04:25AM | 01/20/06
Member Since: 03/05/04
301 lifetime posts

did they claim the work, the inside french drain system, took care of problem?

any house that has cracks or other openings in the basement wall(s) should fix these problems on the Outside. Hand dig to footing, haul soil away,waterproof correctly and backfill w/peastone-gravel.

looks like ya have alot of roots there,hope the walls aren`t bowing in.

sloping the soil `n gutters diverts 'Surface water'....5-10' whatever feet away. It doesn`t waterproof the crack(s)!
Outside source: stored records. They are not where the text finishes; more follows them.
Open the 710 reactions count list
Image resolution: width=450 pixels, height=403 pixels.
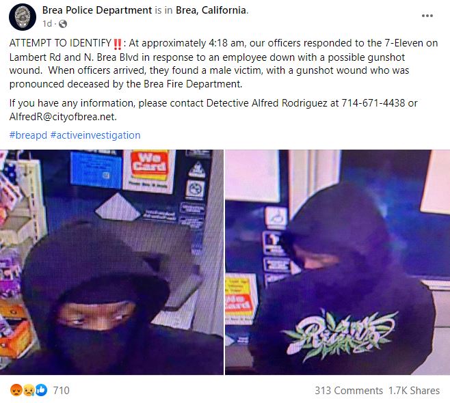click(x=61, y=391)
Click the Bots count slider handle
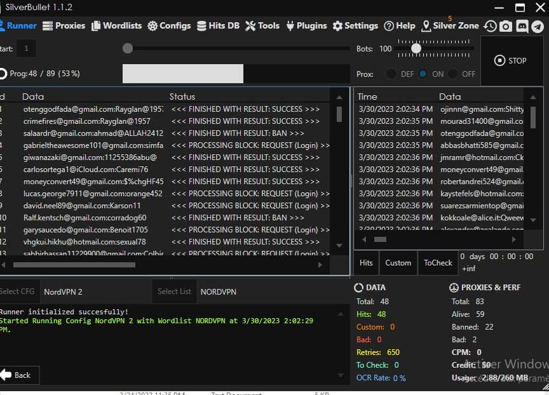Screen dimensions: 549x395 (416, 48)
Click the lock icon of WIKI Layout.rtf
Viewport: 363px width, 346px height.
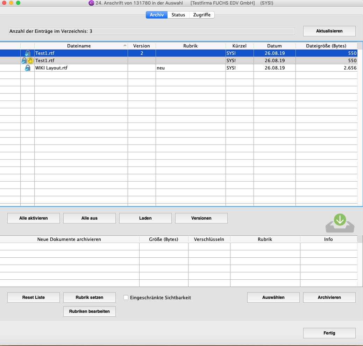click(x=27, y=68)

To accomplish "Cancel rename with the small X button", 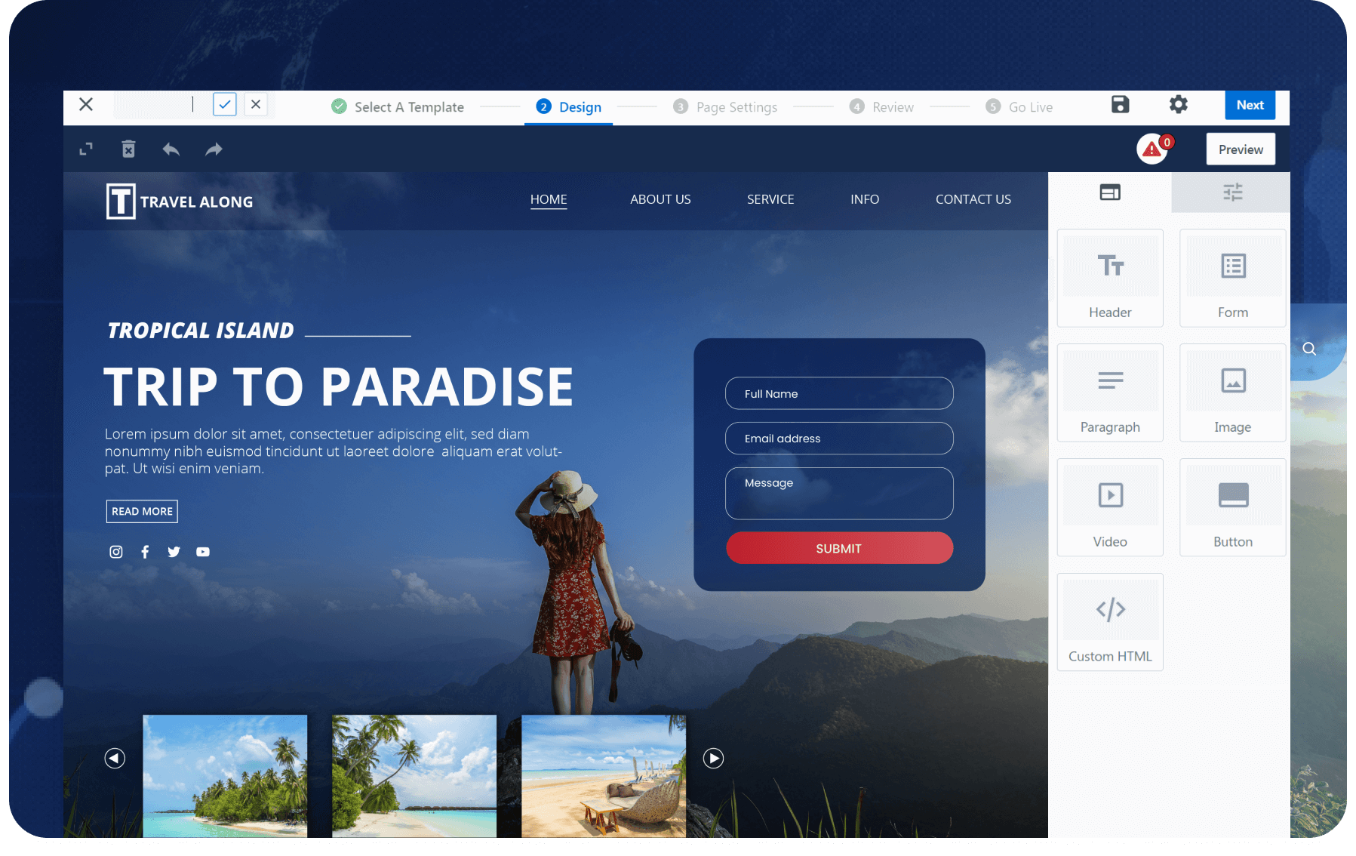I will click(256, 104).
It doesn`t take any lateral-hydrostatic pressure or tree roots off the outside of basements walls.

sloping/gutters and Inside systems do Stop/Prevent water from Entering through the cracks `n any other Outside openings into house.

they don`t seal/waterproof these cracks etc and so it wont stop water/moisture, wont stop mold,wont stop the possibility of radon and termites entering through these same cracks. Wont help stop efflorescence either.

any part of a basement floor left open w/ no concrete provides easy access for radon,water/moisture etc. Sounds like you`ll need to address this as well. Doing something with the floor wont stop water from entering through cracks.


05:23AM | 01/20/06
Member Since: 01/19/06
2 lifetime posts
Thanks for the fast reply. As far as I can tell, the walls aren't bowing, but I do want to get rid of the trees sitting close to the house for several other reasons too. I've only been living in the house for two weeks now, so a lot of this is "once it gets warmer out" material.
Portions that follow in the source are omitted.